Artikel 21 Uitbetaling

Uitbetaling geschiedt binnen acht weken na bekendmaking van het besluit tot subsidie-vaststelling op een bij de gereedmelding door de aanvrager op te geven (Post) bank-rekeningnummer.

HOOFDSTUK 5 OVERGANGS- EN SLOTBEPALINGEN

Artikel 22 Hardheidsclausule

Burgemeester en wethouders kunnen van de bepalingen van deze verordening afwijken, indien de toepassing ervan zou leiden tot kennelijke onbillijkheden van overwegende aard.

Artikel 23 Overgangsbepaling

  • 1. Aanvragen, ingediend voor de inwerkingtreding van deze verordening die betrekking hebben op het kalenderjaar 2001 e.v., worden voor wat betreft aanvragen uit de “oude”gemeente Gramsbergen met inachtneming van de Subsidieverordening Monumenten 1999 afgehandeld.

  • 2. Aanvragen, ingediend voor de inwerkingtreding van deze verordening die betrekking hebben op het kalenderjaar 2001 e.v., worden voor wat betreft aanvragen uit de “oude”gemeente Hardenberg met inachtneming van hoofdstuk 3 van de Subsidieverordening Stads- en Dorpsvernieuwing afgehandeld.
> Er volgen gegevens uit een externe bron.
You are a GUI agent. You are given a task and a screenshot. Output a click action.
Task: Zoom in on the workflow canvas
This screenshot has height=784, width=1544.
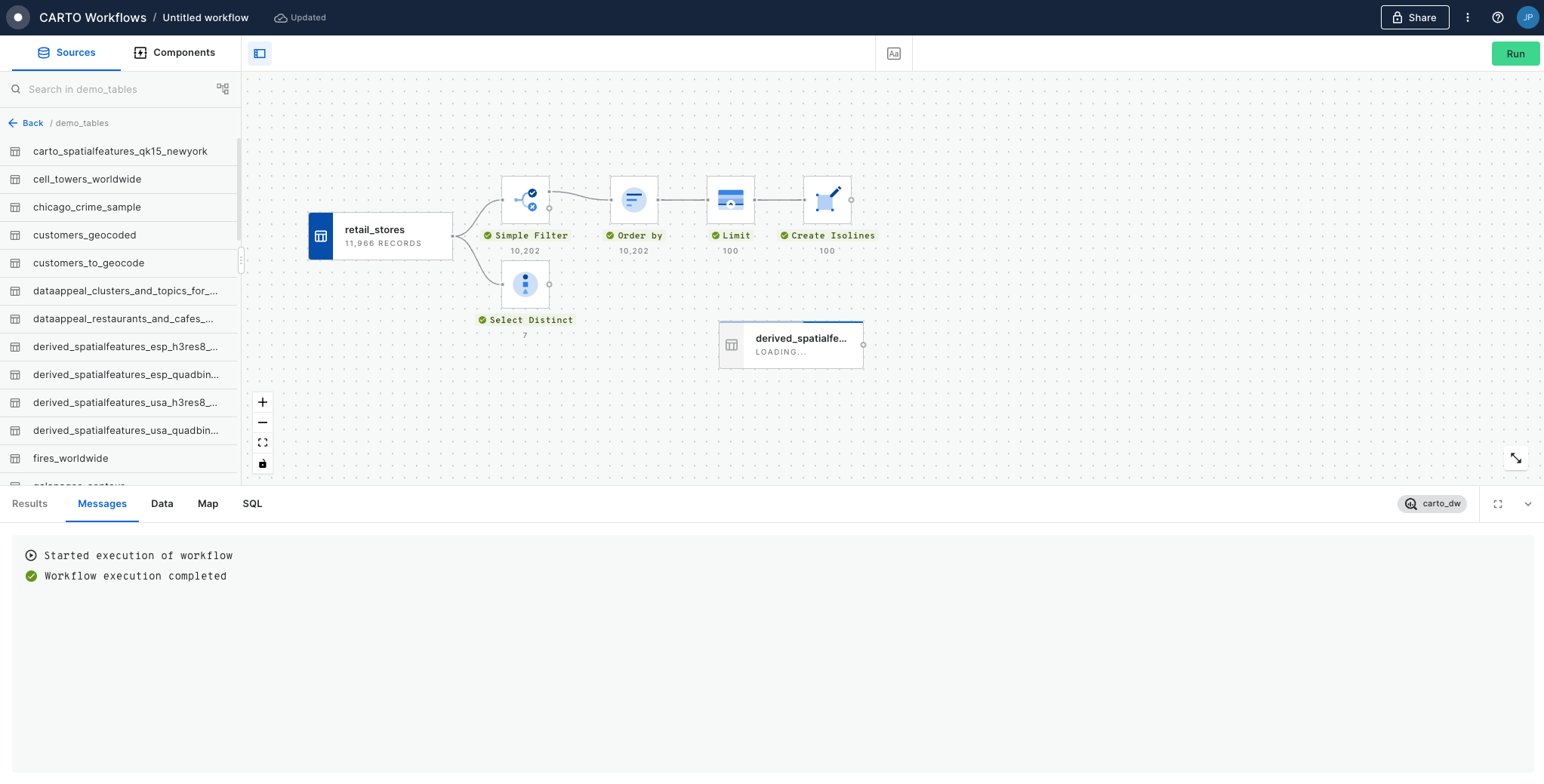click(263, 402)
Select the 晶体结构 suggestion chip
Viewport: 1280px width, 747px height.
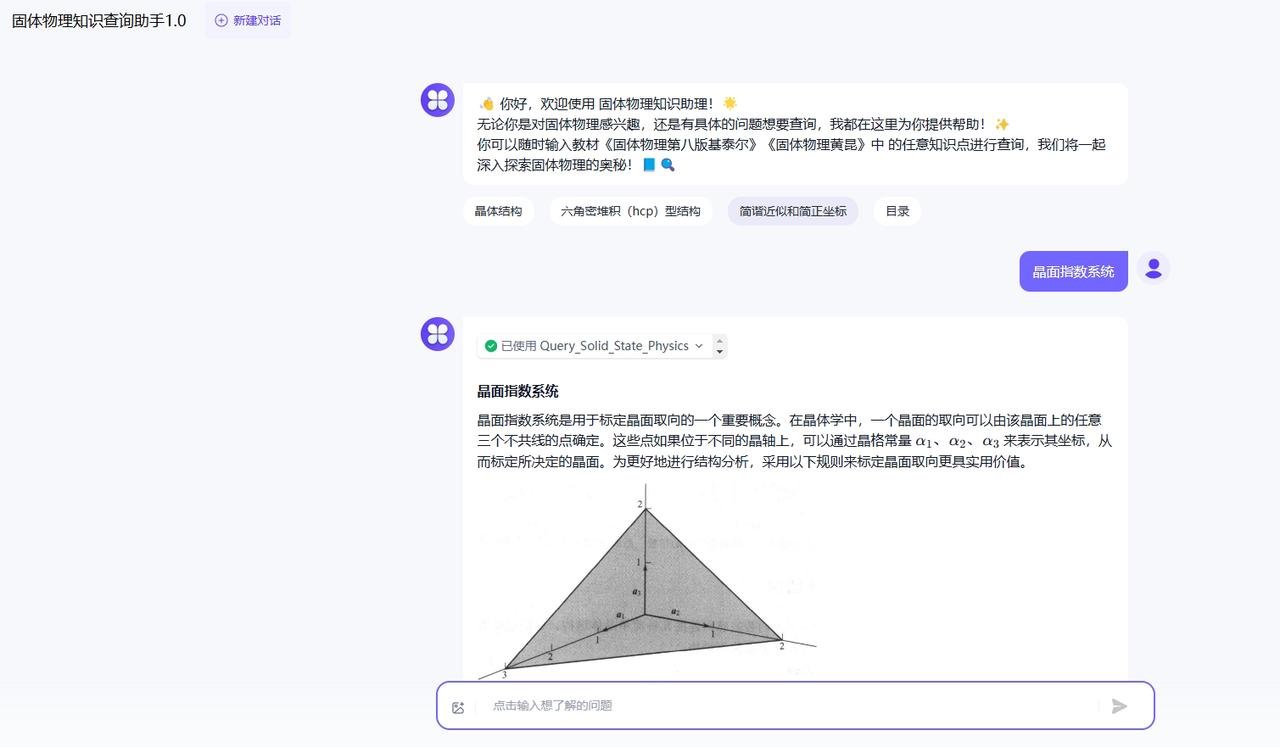click(x=498, y=211)

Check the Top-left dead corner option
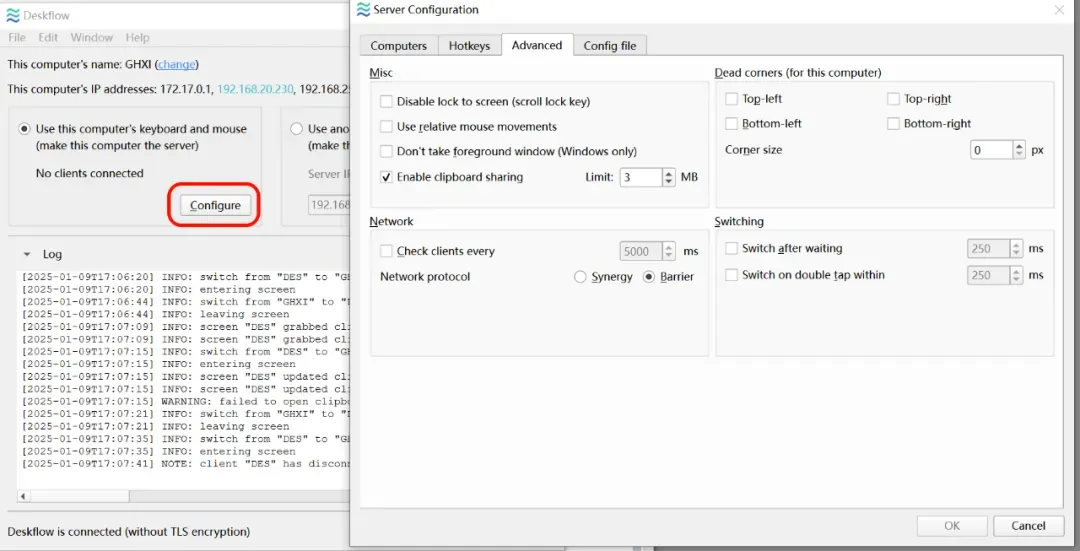click(x=731, y=98)

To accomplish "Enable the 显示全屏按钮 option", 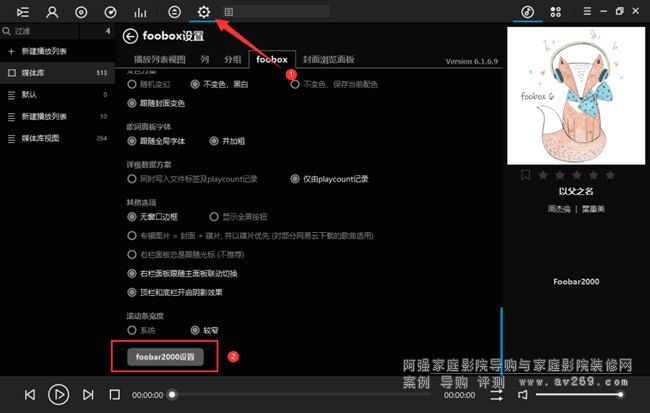I will pos(214,216).
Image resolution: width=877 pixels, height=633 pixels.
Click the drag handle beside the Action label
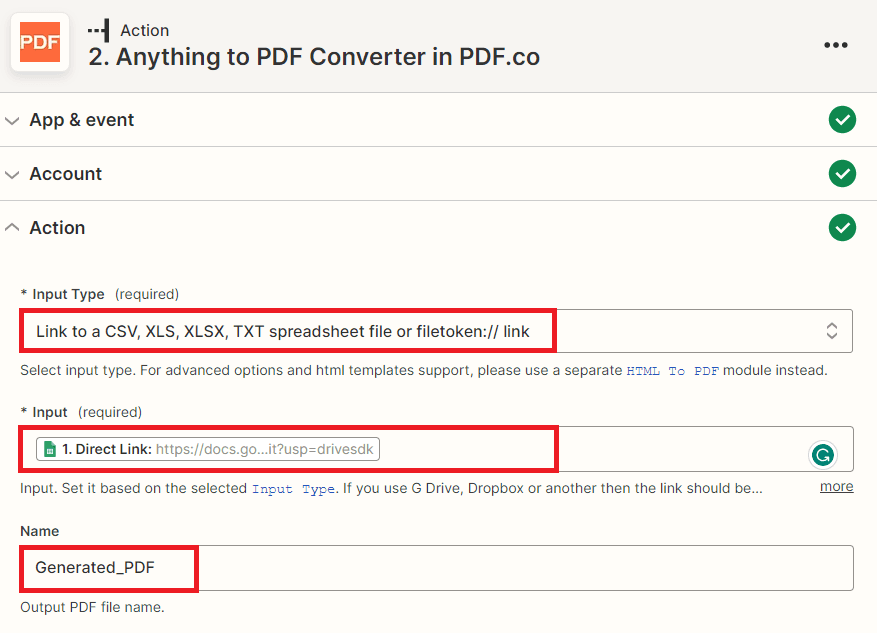point(97,29)
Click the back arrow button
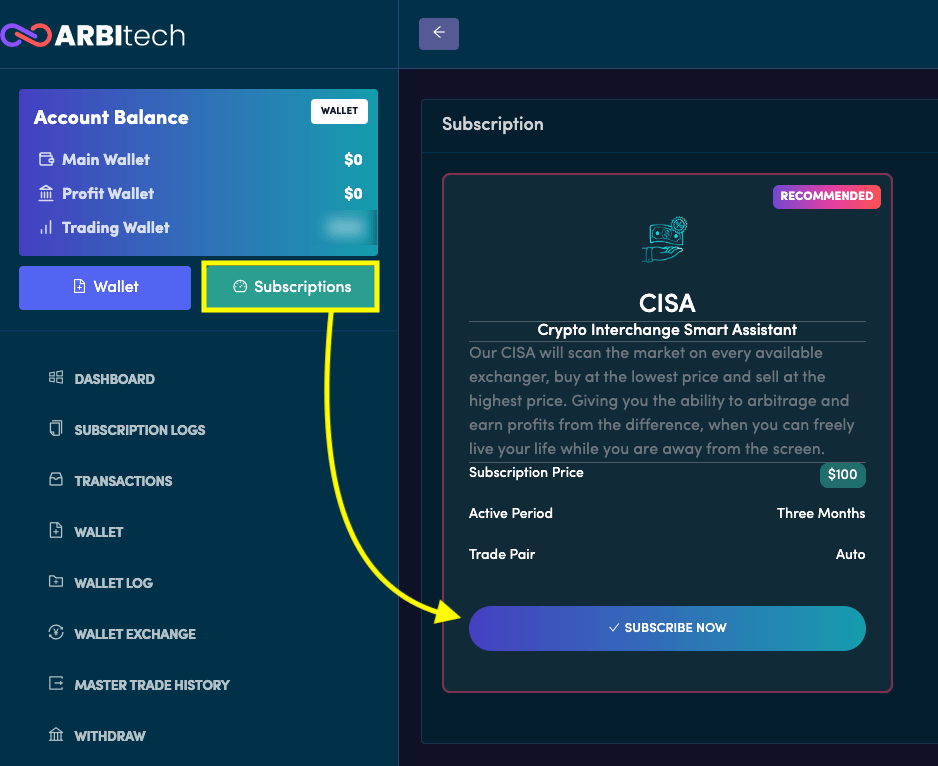 point(438,33)
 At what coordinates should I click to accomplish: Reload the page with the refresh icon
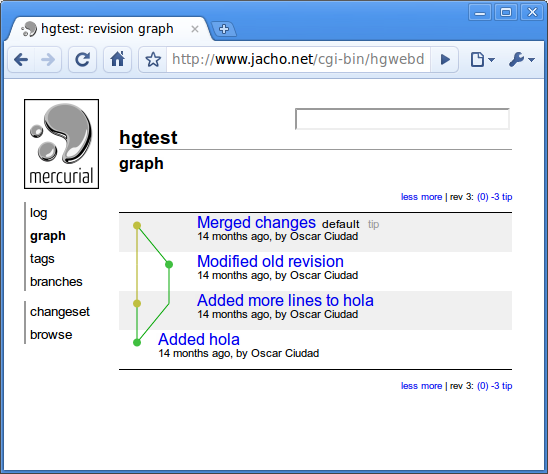tap(82, 60)
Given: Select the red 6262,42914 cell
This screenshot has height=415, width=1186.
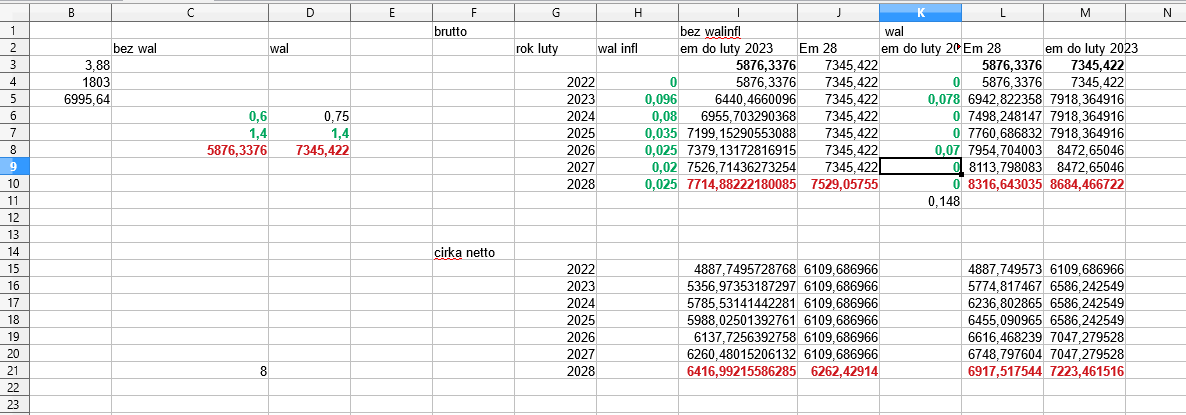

Artikel 24 Citeertitel en inwerkingtreding

  • 1.

    Deze verordening kan worden aangehaald als 'Subsidieverordening Monumenten gemeente Hardenberg 2002.

  • 2.

    Deze verordening treedt in werking zes weken na haar bekendmaking.

  • 3.

    Op de in het tweede lid genoemde datum vervalt uit de Subsidieverordening monumenten gemeente Gramsbergen 1999, vastgesteld door de raad van die gemeente op 17 februari 1999.

  • 4.

    Op de in het tweede lid genoemde datum vervalt hoofdstuk 3 uit de Subsidieverordening Stads- en dorpsvernieuwing van gemeente Hardenberg, vastgesteld door de raad van die gemeente op 24 februari 1993

Aldus vastgesteld in de openbare vergadering van de Raad der gemeente Hardenberg, gehouden op 28 maart 2002.